# sending mail from tcsh



## kp8 (Oct 25, 2002)

I am wondering, do i need to fuss with all that sendmail crud in order to be able to send mail from the shell? I don't much care about getting mail in the shell, i just want to be able to do something like:

% cat foo bar spam | mail mysorrybutt@dotmacsucks.com

or whathave you.

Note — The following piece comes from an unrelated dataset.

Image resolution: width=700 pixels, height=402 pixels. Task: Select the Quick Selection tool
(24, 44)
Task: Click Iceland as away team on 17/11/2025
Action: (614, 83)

I send mail now and it just goes to another dimention.

-k


----------



## scruffy (Oct 25, 2002)

The "mail" command tries to connect to a SMTP server (like sendmail) running on the local machine.  So yes, if you want to 

% cat foo bar spam | mail mysorrybutt@dotmacsucks.com 

then you will need some mail server running on your machine.


----------



## michaelsanford (Oct 25, 2002)

scruffy, where is the config file for mail (I want to specify an external mail server).

TIA


----------



## michaelsanford (Oct 25, 2002)

Or better yet, the config for smtpd, or is that part of Apache?


----------



## scruffy (Oct 25, 2002)

As far as I know, mail cannot be made to look to an outside server.  The manpage didn't make it look that way, anyway.

smtpd is sendmail.  Setting it up as a persistent server is somewhat complex.  If you just want to send mail out, you might try changing your script to:

% cat foo bar spam | sendmail mysorrybutt@dotmacsucks.com


----------